A mitad de la película, que debo confesar que me estaba gustando mucho, Sam se levantó y pasó por delante de Danny y de mí, presumiblemente para ir al baño. Danny se inclinó hacia mí.

—¿Puedes guardar un secreto? —susurró.

—Eso espero.

—Es importante.

—De acuerdo. ¿De qué se trata?

—Necesito ayuda con una solicitud para la universidad.

—Claro —dije yo—. ¿Y por qué es un secreto?

—Es para Notre Dame. Lo he decidido hace poco —explicó él—. No quiero que mi padre lo sepa por si acaso no me admiten.

Se me humedecieron los ojos al pensar en la alegría de Sam si Danny asistiese a su universidad.

—Si no consigues entrar, es que no hay justicia en el mundo —dije yo—. Claro que te ayudaré.

—Genial.
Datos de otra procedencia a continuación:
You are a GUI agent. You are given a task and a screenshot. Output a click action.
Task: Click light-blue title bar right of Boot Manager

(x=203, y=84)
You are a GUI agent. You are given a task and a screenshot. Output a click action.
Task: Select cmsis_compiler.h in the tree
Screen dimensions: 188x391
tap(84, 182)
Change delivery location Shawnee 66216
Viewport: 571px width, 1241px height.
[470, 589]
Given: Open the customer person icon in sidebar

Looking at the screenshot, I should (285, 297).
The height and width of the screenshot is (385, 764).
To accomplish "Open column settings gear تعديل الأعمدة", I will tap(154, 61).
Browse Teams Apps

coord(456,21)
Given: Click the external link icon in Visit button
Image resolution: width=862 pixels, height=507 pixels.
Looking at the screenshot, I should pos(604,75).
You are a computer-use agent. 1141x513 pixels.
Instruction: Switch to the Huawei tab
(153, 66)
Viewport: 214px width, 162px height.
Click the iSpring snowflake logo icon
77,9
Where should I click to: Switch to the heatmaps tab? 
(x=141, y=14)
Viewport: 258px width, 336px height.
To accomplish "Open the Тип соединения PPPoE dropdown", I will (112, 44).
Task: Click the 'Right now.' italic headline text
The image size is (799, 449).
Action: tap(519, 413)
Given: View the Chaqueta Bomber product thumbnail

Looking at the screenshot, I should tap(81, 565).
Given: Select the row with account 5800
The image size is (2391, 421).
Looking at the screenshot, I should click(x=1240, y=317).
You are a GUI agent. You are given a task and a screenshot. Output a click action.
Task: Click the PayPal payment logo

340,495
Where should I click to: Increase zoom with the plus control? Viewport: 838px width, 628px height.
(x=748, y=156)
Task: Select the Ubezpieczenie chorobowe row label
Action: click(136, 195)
Eres la mejor, tía Mil.

¿Cómo era posible que el cumplido de un niño, aunque fuese un niño grande y alto, me hiciese sentir tan humilde? Le apreté el brazo a mi sobrino cuando Sam regresó a su asiento y me ofreció una caja.

—Caramelos de chocolate —susurró mientras abría su caja—. No es una película sin caramelos de chocolate.